▸ **What the task requires**
Arrange the records below as a Markdown table with the columns Row and Line, numbering each row and omitting blank lines.
━━━ Supplied information ━━━
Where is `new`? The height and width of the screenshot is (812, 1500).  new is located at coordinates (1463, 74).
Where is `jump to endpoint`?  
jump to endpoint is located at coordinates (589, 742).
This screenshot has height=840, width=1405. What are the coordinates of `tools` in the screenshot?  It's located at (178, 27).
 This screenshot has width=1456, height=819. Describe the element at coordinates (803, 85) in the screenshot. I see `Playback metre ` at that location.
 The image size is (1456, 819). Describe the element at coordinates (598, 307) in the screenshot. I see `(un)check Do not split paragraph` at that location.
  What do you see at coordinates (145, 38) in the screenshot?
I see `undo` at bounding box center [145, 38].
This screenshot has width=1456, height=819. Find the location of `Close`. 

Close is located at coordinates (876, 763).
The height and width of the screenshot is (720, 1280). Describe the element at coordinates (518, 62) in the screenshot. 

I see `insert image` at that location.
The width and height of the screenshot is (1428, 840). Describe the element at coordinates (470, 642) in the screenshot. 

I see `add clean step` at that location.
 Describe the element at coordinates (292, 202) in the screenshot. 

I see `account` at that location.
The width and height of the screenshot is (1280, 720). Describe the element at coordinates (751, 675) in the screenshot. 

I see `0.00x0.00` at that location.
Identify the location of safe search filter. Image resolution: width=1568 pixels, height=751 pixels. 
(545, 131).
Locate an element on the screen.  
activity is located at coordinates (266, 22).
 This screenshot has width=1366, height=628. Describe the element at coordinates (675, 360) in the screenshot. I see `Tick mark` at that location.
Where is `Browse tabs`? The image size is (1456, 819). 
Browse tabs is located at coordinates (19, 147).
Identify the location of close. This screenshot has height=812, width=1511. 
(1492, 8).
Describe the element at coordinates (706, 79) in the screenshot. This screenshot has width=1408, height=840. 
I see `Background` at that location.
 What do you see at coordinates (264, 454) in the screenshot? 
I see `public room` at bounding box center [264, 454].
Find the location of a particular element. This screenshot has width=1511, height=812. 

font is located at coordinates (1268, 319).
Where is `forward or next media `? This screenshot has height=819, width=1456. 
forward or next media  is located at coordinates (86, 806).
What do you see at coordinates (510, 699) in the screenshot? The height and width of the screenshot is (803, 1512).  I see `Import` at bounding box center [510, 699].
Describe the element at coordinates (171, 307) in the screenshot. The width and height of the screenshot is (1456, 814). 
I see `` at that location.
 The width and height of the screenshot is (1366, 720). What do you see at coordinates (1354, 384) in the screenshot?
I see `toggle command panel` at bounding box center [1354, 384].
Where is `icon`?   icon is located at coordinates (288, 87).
━━━
▸ **Solution to the problem**
| Row | Line |
|---|---|
| 1 | Where is `new`? The height and width of the screenshot is (812, 1500).  new is located at coordinates (1463, 74). |
| 2 | Where is `jump to endpoint`?   |
| 3 | jump to endpoint is located at coordinates (589, 742). |
| 4 | This screenshot has height=840, width=1405. What are the coordinates of `tools` in the screenshot?  It's located at (178, 27). |
| 5 |  This screenshot has width=1456, height=819. Describe the element at coordinates (803, 85) in the screenshot. I see `Playback metre ` at that location. |
| 6 |  The image size is (1456, 819). Describe the element at coordinates (598, 307) in the screenshot. I see `(un)check Do not split paragraph` at that location. |
| 7 |   What do you see at coordinates (145, 38) in the screenshot? |
| 8 | I see `undo` at bounding box center [145, 38]. |
| 9 | This screenshot has width=1456, height=819. Find the location of `Close`.  |
| 10 | Close is located at coordinates (876, 763). |
| 11 | The height and width of the screenshot is (720, 1280). Describe the element at coordinates (518, 62) in the screenshot.  |
| 12 | I see `insert image` at that location. |
| 13 | The width and height of the screenshot is (1428, 840). Describe the element at coordinates (470, 642) in the screenshot.  |
| 14 | I see `add clean step` at that location. |
| 15 |  Describe the element at coordinates (292, 202) in the screenshot.  |
| 16 | I see `account` at that location. |
| 17 | The width and height of the screenshot is (1280, 720). Describe the element at coordinates (751, 675) in the screenshot.  |
| 18 | I see `0.00x0.00` at that location. |
| 19 | Identify the location of safe search filter. Image resolution: width=1568 pixels, height=751 pixels.  |
| 20 | (545, 131). |
| 21 | Locate an element on the screen.   |
| 22 | activity is located at coordinates (266, 22). |
| 23 |  This screenshot has width=1366, height=628. Describe the element at coordinates (675, 360) in the screenshot. I see `Tick mark` at that location. |
| 24 | Where is `Browse tabs`? The image size is (1456, 819).  |
| 25 | Browse tabs is located at coordinates (19, 147). |
| 26 | Identify the location of close. This screenshot has height=812, width=1511.  |
| 27 | (1492, 8). |
| 28 | Describe the element at coordinates (706, 79) in the screenshot. This screenshot has width=1408, height=840.  |
| 29 | I see `Background` at that location. |
| 30 |  What do you see at coordinates (264, 454) in the screenshot?  |
| 31 | I see `public room` at bounding box center [264, 454]. |
| 32 | Find the location of a particular element. This screenshot has width=1511, height=812.  |
| 33 | font is located at coordinates (1268, 319). |
| 34 | Where is `forward or next media `? This screenshot has height=819, width=1456.  |
| 35 | forward or next media  is located at coordinates (86, 806). |
| 36 | What do you see at coordinates (510, 699) in the screenshot? The height and width of the screenshot is (803, 1512).  I see `Import` at bounding box center [510, 699]. |
| 37 | Describe the element at coordinates (171, 307) in the screenshot. The width and height of the screenshot is (1456, 814).  |
| 38 | I see `` at that location. |
| 39 |  The width and height of the screenshot is (1366, 720). What do you see at coordinates (1354, 384) in the screenshot? |
| 40 | I see `toggle command panel` at bounding box center [1354, 384]. |
| 41 | Where is `icon`?   icon is located at coordinates (288, 87). |